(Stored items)
= = =
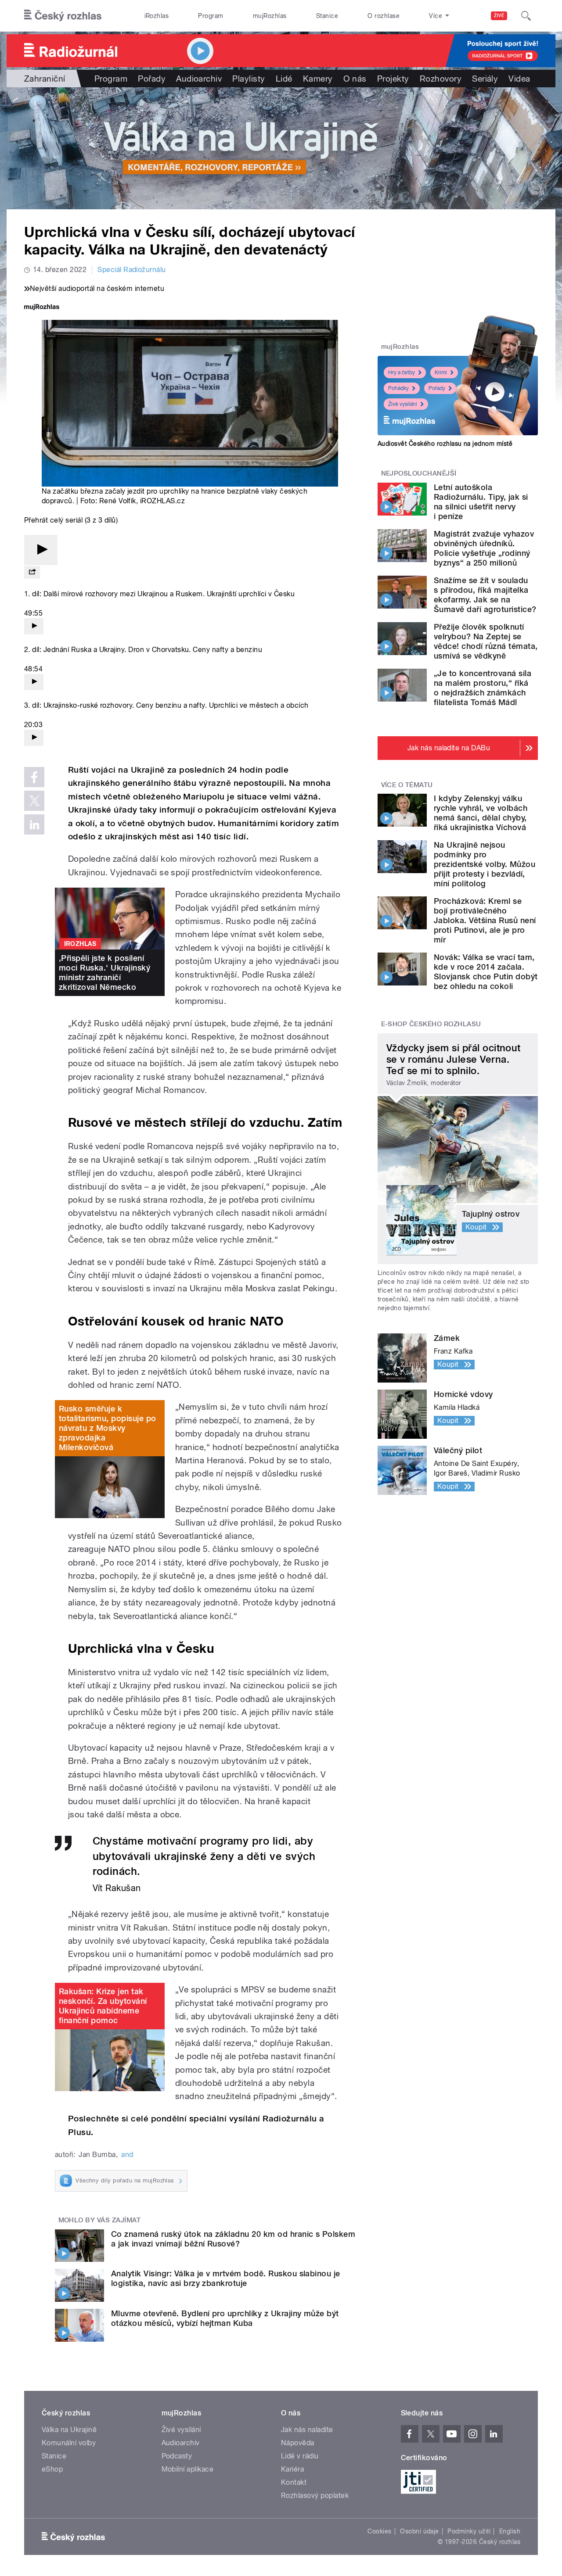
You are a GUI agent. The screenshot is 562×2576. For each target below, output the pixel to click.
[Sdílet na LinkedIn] (34, 824)
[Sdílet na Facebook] (34, 777)
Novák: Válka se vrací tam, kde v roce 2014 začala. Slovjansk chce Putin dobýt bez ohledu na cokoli (485, 972)
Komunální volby (69, 2443)
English (509, 2531)
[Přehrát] (41, 550)
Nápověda (297, 2443)
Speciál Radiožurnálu (131, 269)
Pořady (152, 78)
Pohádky (398, 388)
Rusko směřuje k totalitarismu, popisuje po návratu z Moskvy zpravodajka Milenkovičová (107, 1428)
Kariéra (292, 2469)
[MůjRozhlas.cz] (41, 308)
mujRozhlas (270, 15)
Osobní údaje (419, 2531)
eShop (52, 2469)
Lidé (284, 78)
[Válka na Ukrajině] (281, 148)
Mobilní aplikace (188, 2469)
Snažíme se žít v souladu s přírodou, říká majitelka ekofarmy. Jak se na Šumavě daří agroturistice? (485, 595)
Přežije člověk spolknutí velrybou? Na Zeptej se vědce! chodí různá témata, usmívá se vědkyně (485, 641)
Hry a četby (401, 372)
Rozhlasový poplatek (315, 2495)
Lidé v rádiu (300, 2456)
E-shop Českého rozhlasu (431, 1024)
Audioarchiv (199, 78)
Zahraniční (44, 78)
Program (210, 15)
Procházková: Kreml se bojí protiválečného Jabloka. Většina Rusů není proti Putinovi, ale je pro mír (485, 920)
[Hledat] (526, 16)
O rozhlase (383, 15)
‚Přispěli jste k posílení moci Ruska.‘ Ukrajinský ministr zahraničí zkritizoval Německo (104, 972)
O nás (355, 78)
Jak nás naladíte (307, 2430)
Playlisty (248, 78)
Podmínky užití (468, 2531)
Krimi (441, 372)
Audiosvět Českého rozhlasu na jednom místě (445, 443)
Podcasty (177, 2456)
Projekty (393, 78)
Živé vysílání (402, 404)
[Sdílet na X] (34, 801)
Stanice (327, 15)
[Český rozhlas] (62, 16)
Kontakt (293, 2482)
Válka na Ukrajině (69, 2430)
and (127, 2154)
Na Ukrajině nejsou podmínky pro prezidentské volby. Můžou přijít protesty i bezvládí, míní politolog (484, 864)
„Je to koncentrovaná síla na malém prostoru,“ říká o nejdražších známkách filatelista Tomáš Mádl (482, 688)
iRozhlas (156, 15)
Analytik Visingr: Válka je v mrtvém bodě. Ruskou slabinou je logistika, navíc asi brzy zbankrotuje (225, 2278)
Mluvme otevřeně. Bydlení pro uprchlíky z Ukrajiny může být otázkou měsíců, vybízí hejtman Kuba (225, 2318)
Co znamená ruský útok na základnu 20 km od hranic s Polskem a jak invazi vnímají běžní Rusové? (233, 2238)
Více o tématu (407, 785)
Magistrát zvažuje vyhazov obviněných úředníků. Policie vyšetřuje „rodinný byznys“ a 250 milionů (484, 548)
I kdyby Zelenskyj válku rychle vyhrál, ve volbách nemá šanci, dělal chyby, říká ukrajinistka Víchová (480, 813)
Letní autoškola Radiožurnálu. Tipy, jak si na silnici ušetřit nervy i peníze (481, 502)
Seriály (485, 78)
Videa (519, 78)
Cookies (379, 2531)
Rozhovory (440, 78)
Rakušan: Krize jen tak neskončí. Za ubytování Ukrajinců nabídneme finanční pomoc (103, 2006)
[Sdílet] (32, 572)
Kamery (318, 78)
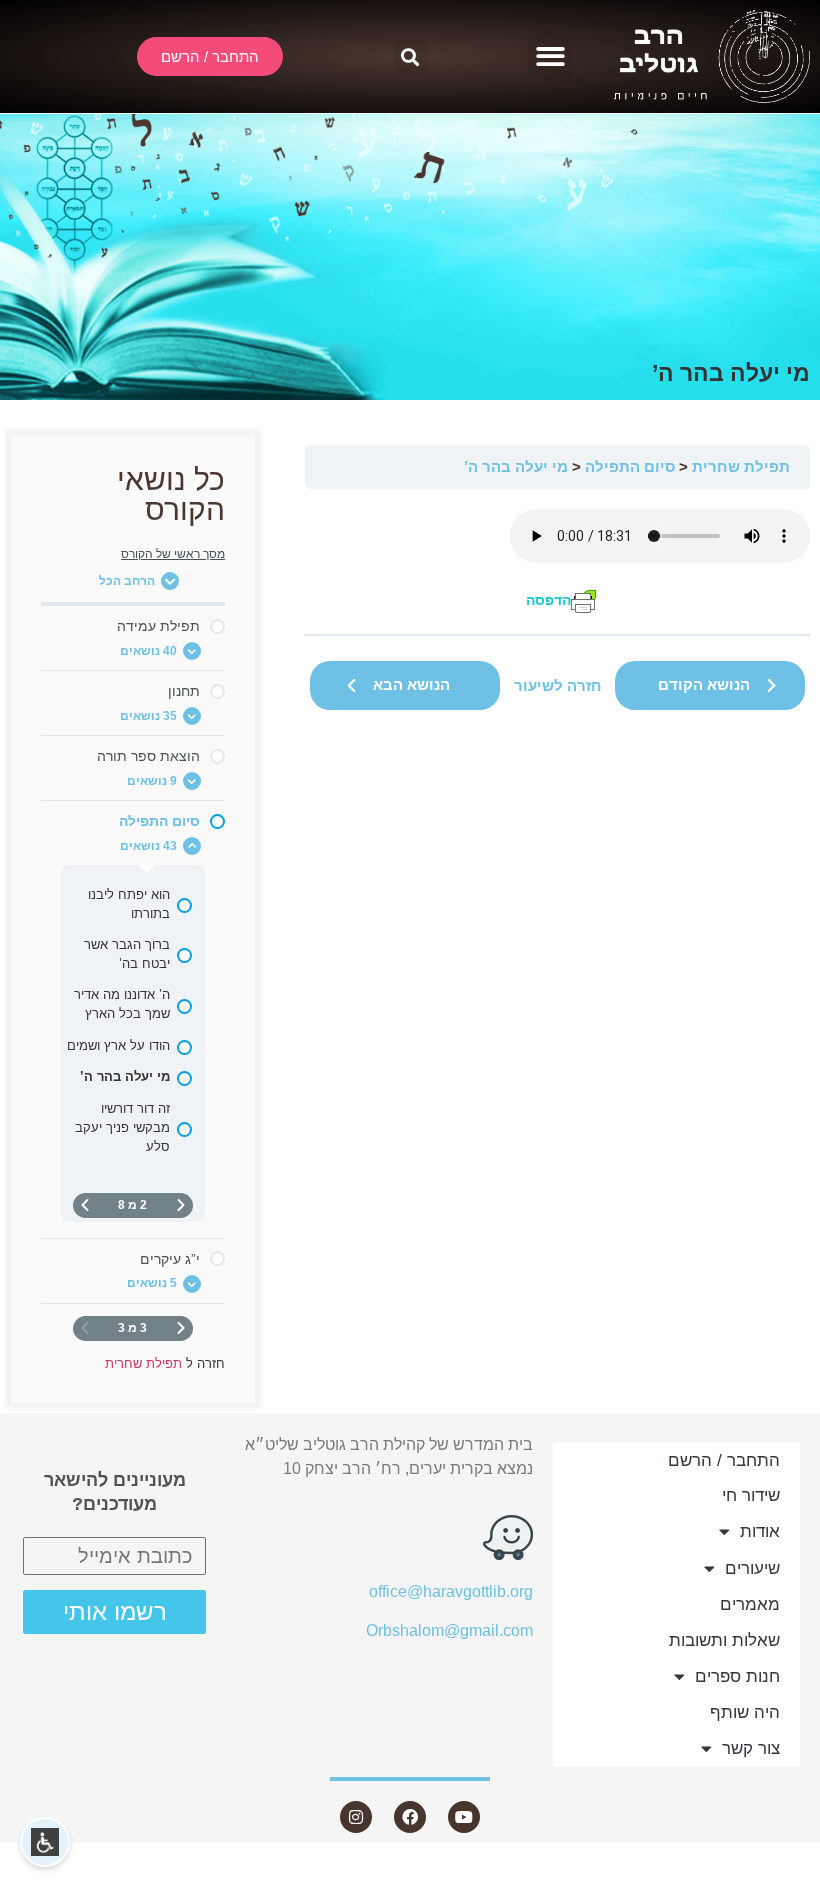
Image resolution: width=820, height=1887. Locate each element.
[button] (550, 56)
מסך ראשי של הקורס (173, 554)
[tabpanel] (557, 561)
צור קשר (751, 1748)
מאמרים (750, 1604)
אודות (760, 1531)
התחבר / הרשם (724, 1460)
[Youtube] (464, 1817)
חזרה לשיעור (558, 685)
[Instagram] (356, 1817)
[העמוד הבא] (85, 1205)
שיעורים (752, 1568)
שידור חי (751, 1495)
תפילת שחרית (741, 466)
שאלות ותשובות (724, 1640)
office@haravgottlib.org (451, 1591)
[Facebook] (410, 1817)
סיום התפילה (630, 466)
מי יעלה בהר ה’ (516, 466)
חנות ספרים (737, 1676)
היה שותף (745, 1712)
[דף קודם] (181, 1205)
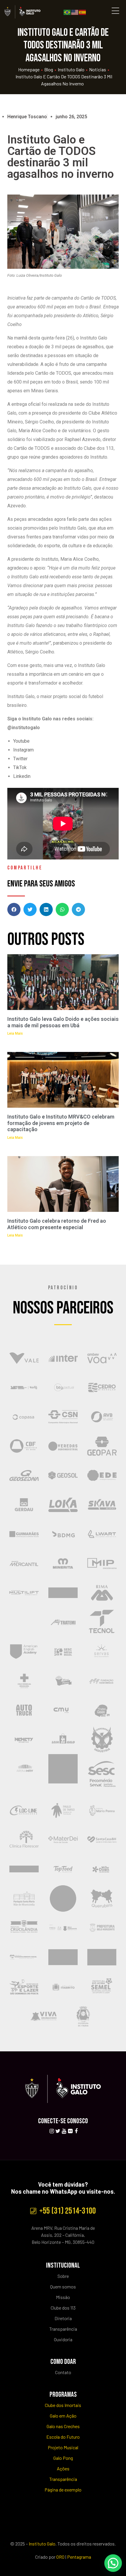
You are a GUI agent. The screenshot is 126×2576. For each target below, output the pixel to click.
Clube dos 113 (63, 2307)
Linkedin (21, 776)
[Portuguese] (67, 12)
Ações (63, 2468)
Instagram (23, 750)
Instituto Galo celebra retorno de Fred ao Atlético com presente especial (56, 1224)
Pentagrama (79, 2557)
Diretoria (63, 2318)
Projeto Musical (63, 2447)
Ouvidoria (63, 2339)
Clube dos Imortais (63, 2405)
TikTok (20, 767)
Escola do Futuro (63, 2437)
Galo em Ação (63, 2415)
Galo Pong (63, 2458)
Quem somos (63, 2286)
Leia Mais (15, 1033)
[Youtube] (64, 2131)
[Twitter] (57, 2131)
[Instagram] (51, 2131)
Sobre (63, 2276)
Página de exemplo (63, 2489)
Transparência (63, 2329)
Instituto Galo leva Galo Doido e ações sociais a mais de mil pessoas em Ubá (63, 1022)
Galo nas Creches (63, 2426)
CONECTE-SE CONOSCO (63, 2121)
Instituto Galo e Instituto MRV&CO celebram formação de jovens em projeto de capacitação (60, 1123)
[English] (75, 12)
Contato (63, 2372)
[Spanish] (82, 12)
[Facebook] (76, 2131)
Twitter (20, 758)
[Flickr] (70, 2131)
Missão (63, 2297)
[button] (14, 909)
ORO (60, 2557)
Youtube (21, 741)
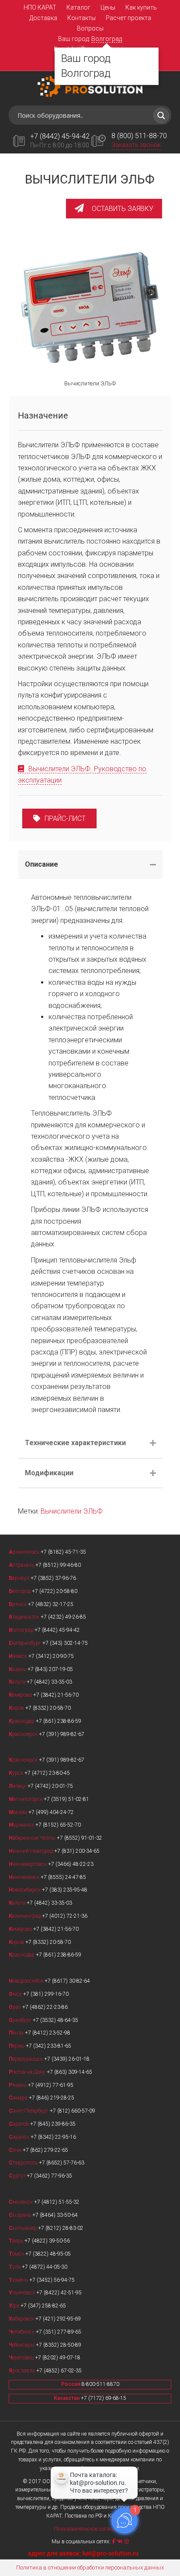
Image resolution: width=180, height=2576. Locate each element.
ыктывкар (23, 2228)
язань (18, 2085)
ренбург (21, 2020)
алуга (18, 1682)
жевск (18, 1656)
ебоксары (22, 2345)
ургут (18, 2176)
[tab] (90, 864)
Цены (107, 7)
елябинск (22, 2332)
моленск (21, 2202)
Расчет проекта (128, 17)
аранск (20, 2137)
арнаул (20, 1578)
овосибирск (25, 1890)
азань (18, 1669)
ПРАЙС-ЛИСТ (65, 818)
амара (19, 2098)
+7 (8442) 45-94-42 (60, 136)
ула (15, 2267)
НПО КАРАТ (40, 7)
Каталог (78, 7)
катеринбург (25, 1643)
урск (16, 1773)
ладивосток (25, 1617)
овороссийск (27, 1981)
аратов (19, 2124)
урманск (22, 1825)
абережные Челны (33, 1838)
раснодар (22, 1721)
= = =
Reproduce, exactly as they stand in the data above, the lines from the one that holds "[Český rozhlas] (62, 16)" to the one that holds "Letní autoškola Radiožurnálu.", inclusive.

[Český rozhlas] (62, 16)
Kontakt (293, 2482)
Válka na Ukrajině (69, 2430)
and (127, 2154)
Na Ukrajině nejsou podmínky pro prezidentské volby. Můžou přijít protesty i bezvládí, míní politolog (484, 864)
„Je to koncentrovaná síla na malém prostoru,“ říká o nejdražších známkách filatelista Tomáš Mádl (482, 688)
iRozhlas (156, 15)
Analytik Visingr: Válka je v mrtvém bodě. Ruskou slabinou je logistika, navíc asi brzy zbankrotuje (225, 2278)
Mluvme otevřeně. Bydlení pro uprchlíky z Ukrajiny může být otázkou měsíců, vybízí hejtman Kuba (225, 2318)
Co znamená ruský útok na základnu 20 km od hranic s Polskem a jak invazi vnímají běžní Rusové? (233, 2238)
Více o tématu (407, 785)
Magistrát zvažuje vyhazov obviněných úředníků. Policie vyšetřuje „rodinný byznys“ a 250 milionů (484, 548)
I kdyby Zelenskyj válku rychle vyhrál, ve volbách nemá šanci, dělal chyby, říká ukrajinistka Víchová (480, 813)
Letní autoškola Radiožurnálu. Tipy, jak si na silnici ušetřit nervy i peníze (481, 502)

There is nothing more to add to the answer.